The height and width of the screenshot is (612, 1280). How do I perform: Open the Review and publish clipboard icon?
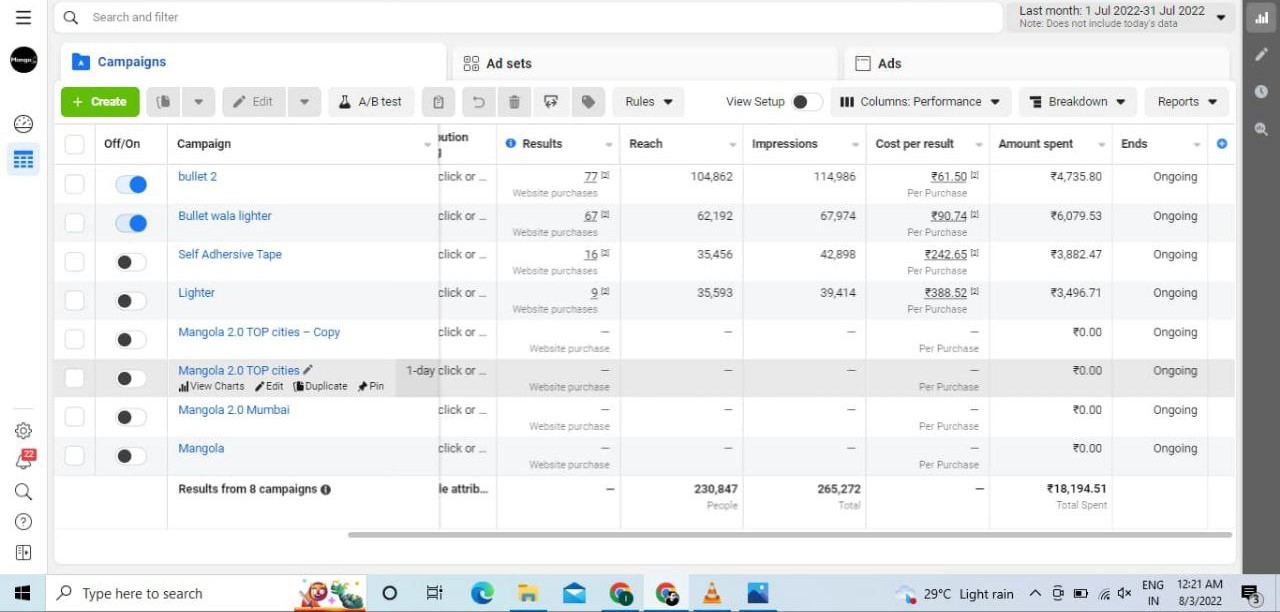(x=438, y=101)
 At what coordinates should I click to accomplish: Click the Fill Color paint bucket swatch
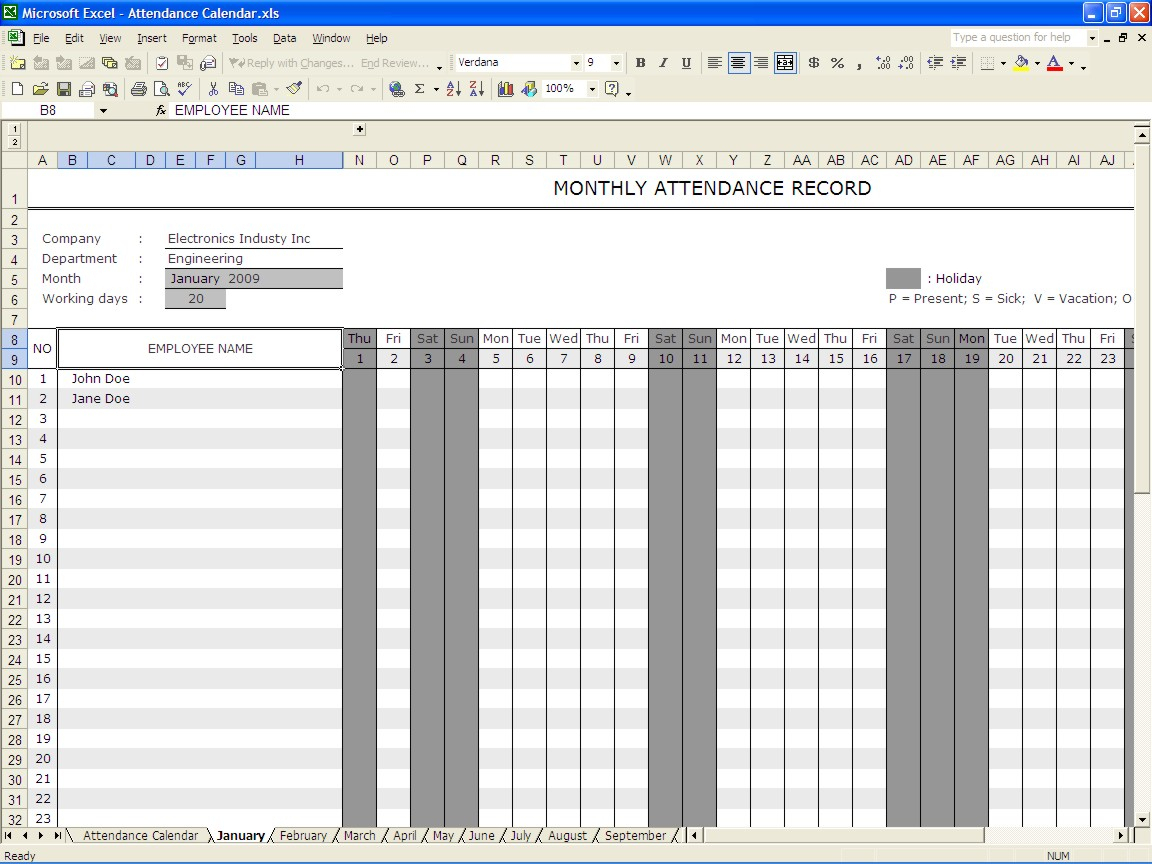[x=1021, y=63]
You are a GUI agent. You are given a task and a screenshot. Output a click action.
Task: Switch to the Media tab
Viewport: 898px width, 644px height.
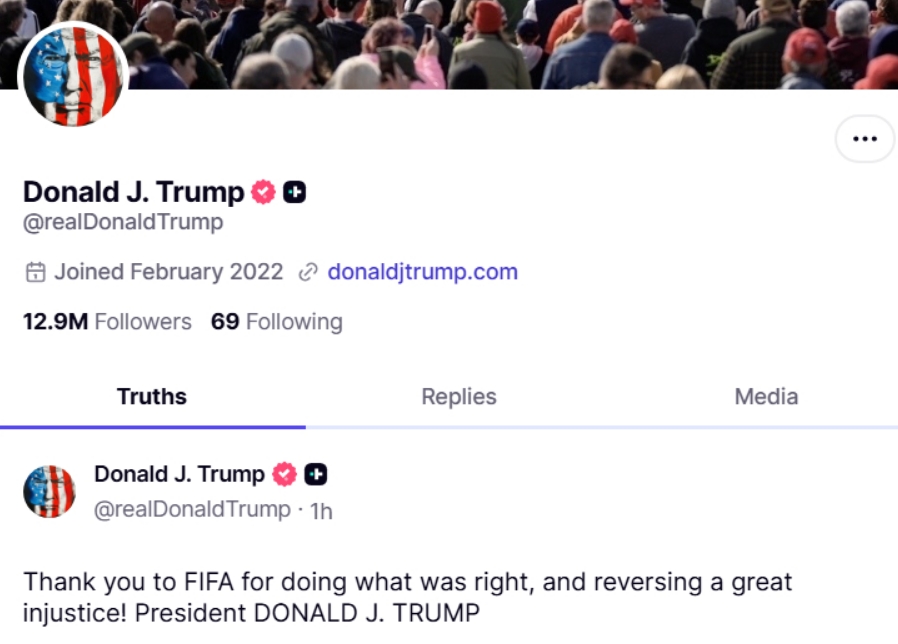766,396
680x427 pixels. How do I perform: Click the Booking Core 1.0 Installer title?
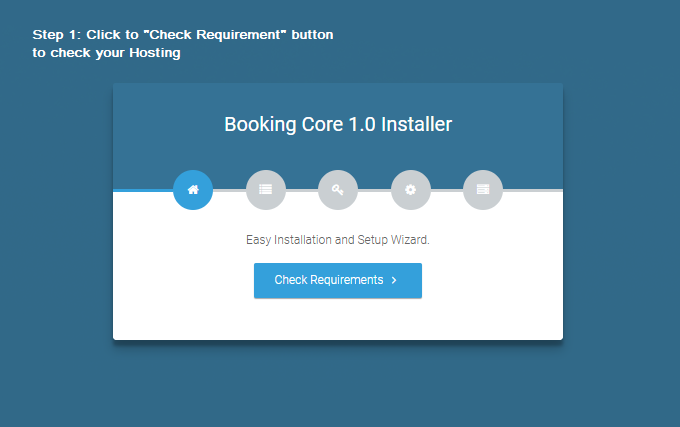pyautogui.click(x=338, y=125)
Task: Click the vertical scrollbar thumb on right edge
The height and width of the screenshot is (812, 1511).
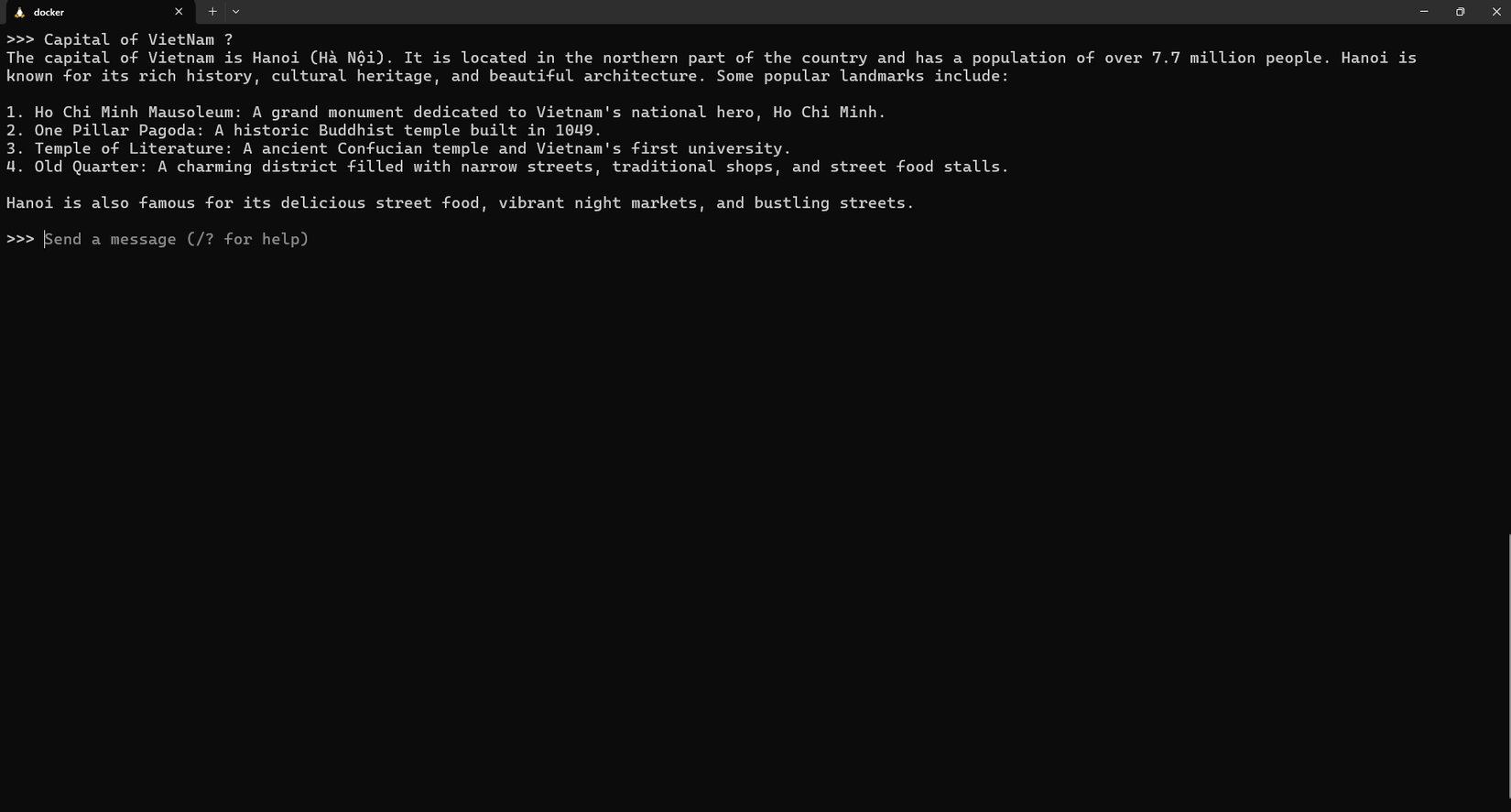Action: tap(1508, 671)
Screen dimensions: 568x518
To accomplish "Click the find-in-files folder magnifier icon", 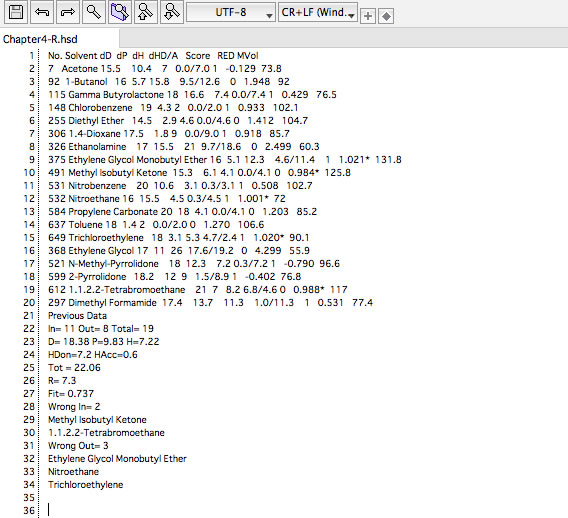I will [x=120, y=13].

········

• Problem description: Only the lines from the first line of the entries through the line containing "You are a GUI" should be output, exactly as they are, without pictures.

• Task output:
The height and width of the screenshot is (612, 1280). How do I perform: Open the Review and publish clipboard icon?
(x=438, y=101)
 At what coordinates should I click to accomplish: Click the Fill Color paint bucket swatch
[x=1021, y=63]
You are a GUI agent. You are given a task and a screenshot. Output a click action.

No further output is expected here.